Published 7:05 pm Tuesday, August 27, 2019

By Gary D. Robertson

Associated Press

RALEIGH — Frustrated by a two-month budget impasse, Republican legislators on Tuesday advanced narrowed tax and spending legislation that seeks to take away some bargaining chips from Democratic Gov. Roy Cooper.

The House and Senate debated and voted on several bills that would increase pay for state employees and law enforcement officers, as well as for local school workers like custodians and other non-instructors.

Another piece of legislation that passed the Senate would give one-time refunds to everyone who owed state income tax last year, with some couples getting $250, thanks to a large revenue surplus.

Cooper sounded irked by the Republican strategy in a news conference later Tuesday, calling it “another trick” by GOP leaders who he says won’t come to the budget negotiating table. But he declined to say whether he’d sign or veto the measures, several of which could be on his desk later this week.

Everything except the tax-rebate bill originates almost exactly from the two-year budget measure Cooper vetoed June 28 because it lacked Medicaid expansion and generous teacher raises. House Republicans, whose majority is no longer veto-proof, have been unable to entice enough Democrats to vote for an override.

That failure — along with Cooper’s emphasis on getting Medicaid expansion approved and the GOP’s opposition to considering the idea now — has led to idled negotiations for several weeks. So legislative leaders last week revealed their plans to essentially approve “mini-budgets” full of pay raises and the tax break, then essentially dare Cooper to veto the bills.

The bills represent popular ideas that are at less risk for vetoes and greater likelihood of an override.

Three of the employee salary bills passed the Senate unanimously Tuesday. But one received tentative House approval on a mostly party-line vote.

“I would not have anticipated (Cooper) being so bull-headed about having Medicaid expansion, knowing that it’s an issue that doesn’t have consensus,” said Rep. Jason Saine, a Lincoln County Republican and a senior budget-writer. “But nevertheless, that’s the pathway that he’s chosen to move forward, and if he chooses to veto pay raises, that’s on the governor.”

The governor has repeatedly rejected Republican arguments that he must secure Medicaid expansion before budget talks can advance. Cooper made a budget compromise offer last month, but Republicans haven’t publicly responded with a counteroffer.

“Instead, we get congressional-style piecemeal budget bills,” Cooper said Tuesday.

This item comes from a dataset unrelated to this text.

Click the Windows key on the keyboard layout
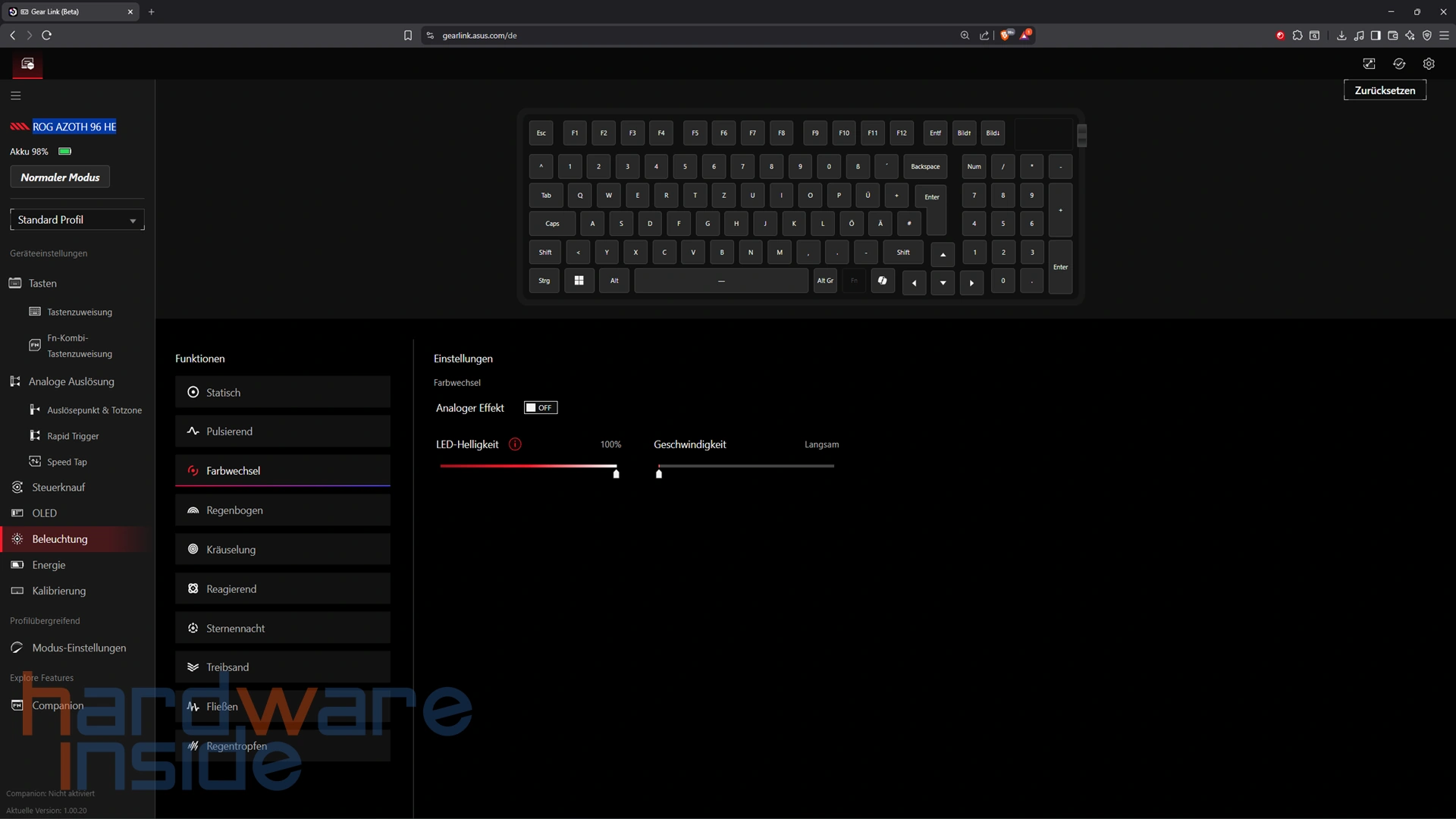click(x=579, y=281)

He added it’s the Republicans who won’t negotiate unless his efforts to cover hundreds of thousands of additional working people are set aside.

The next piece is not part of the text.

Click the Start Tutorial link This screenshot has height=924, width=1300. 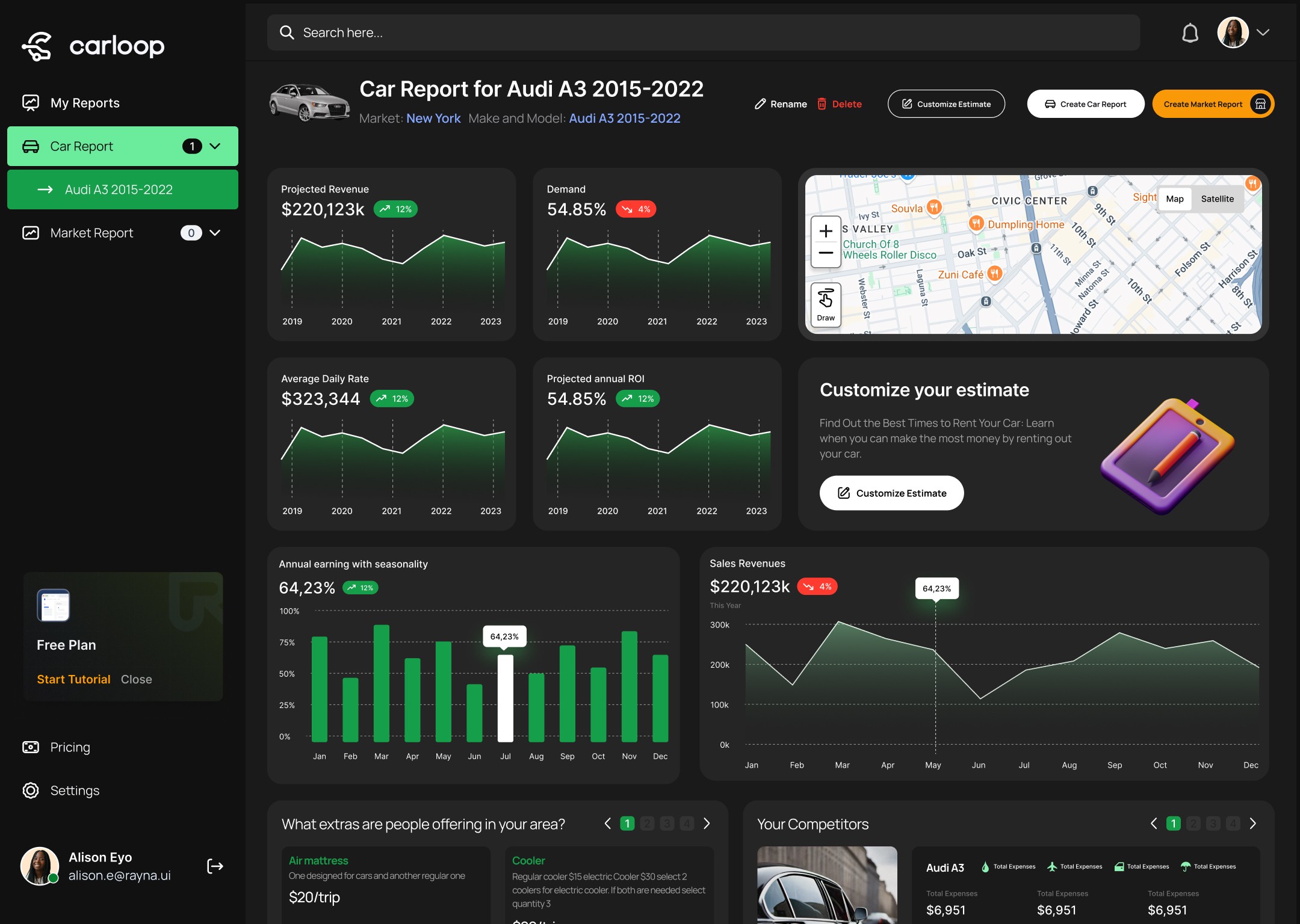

“I’m not going to do that. It has to be part of our discussion,” the governor said, citing meetings he’s had with the uninsured and their struggles. “They hope that Raleigh would listen. We owe it to them to work to close this health care coverage gap.”

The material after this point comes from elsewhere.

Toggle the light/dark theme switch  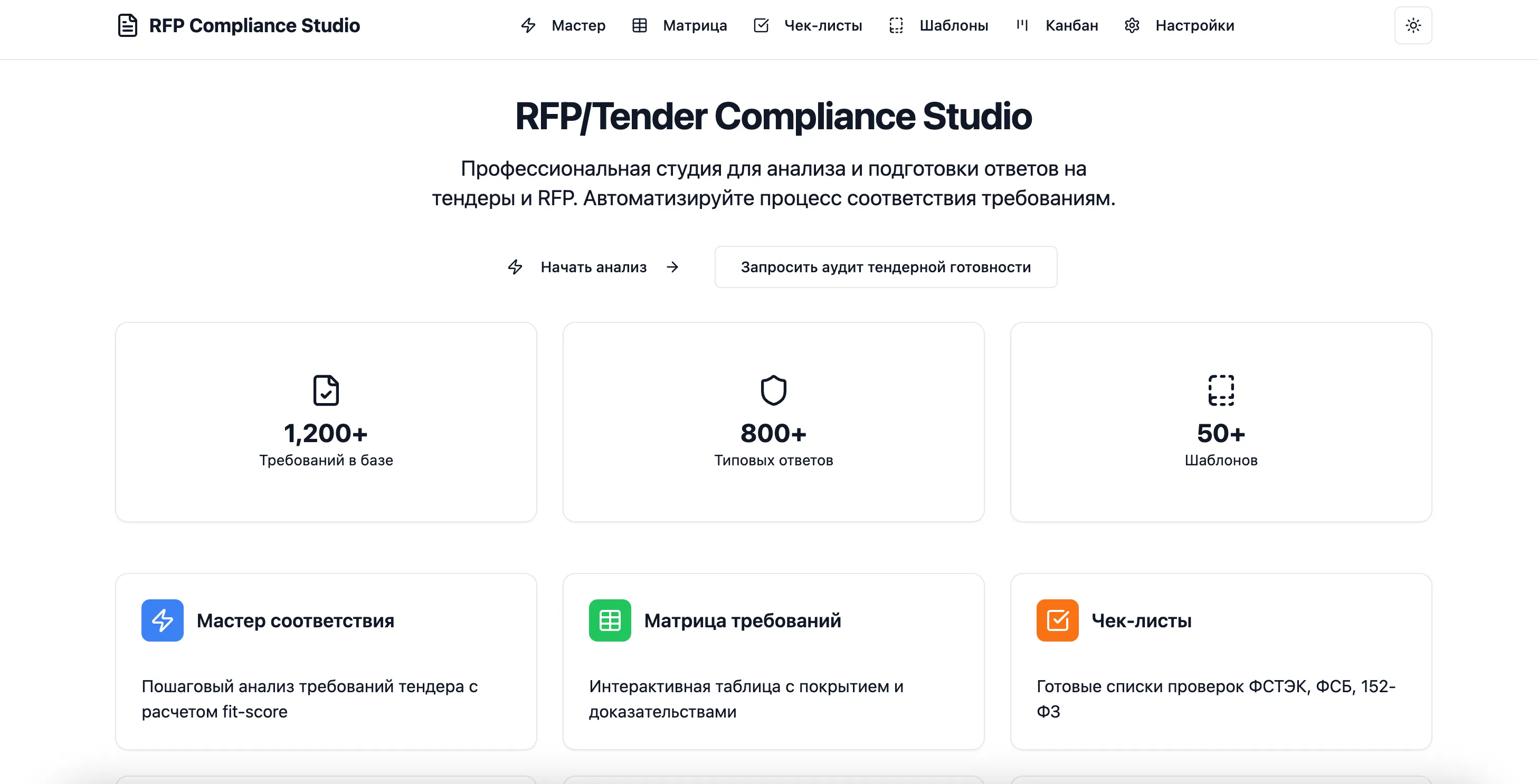coord(1412,25)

The mini-budget bills, which largely cut and paste items from the vetoed two-year budget, would:

• Give 2.5% pay raises annually to rank-and-file state employees and state law enforcement officers for the next two years, with bonuses and incentives for correctional officers working in hard-to-staff prisons or who are moved to higher-security prisons.

• Give 1% raises this year to noncertified local school personnel.

• Provide cost-of-living bonuses in 2019 and 2020 for state retirees equal to 0.5% of their annual pensions.

• Complete final funding and more changes so the state Medicaid system can switch later this year from a fee-for-service program to a managed-care program. Conventional insurers and a physician partnership will soon be treating as many as 1.6 million Medicaid recipients.

The “prepaid health plan” doesn’t address Medicaid expansion through the 2010 health care law, which Cooper is seeking. Republicans have not yet rolled out a bill to address public school teacher raises. Saine said one will come out later.

The GOP budget offered average 3.8% pay raises for teachers over two years. Cooper’s latest offer would provide 8.5% average raises over the same time.

Cooper said he sent letters Tuesday to scores of University of North Carolina system chancellors, community college presidents, public school superintendents and county commissioners urging them to lobby legislators and tell them to negotiate a “responsible budget that works for all North Carolinians.”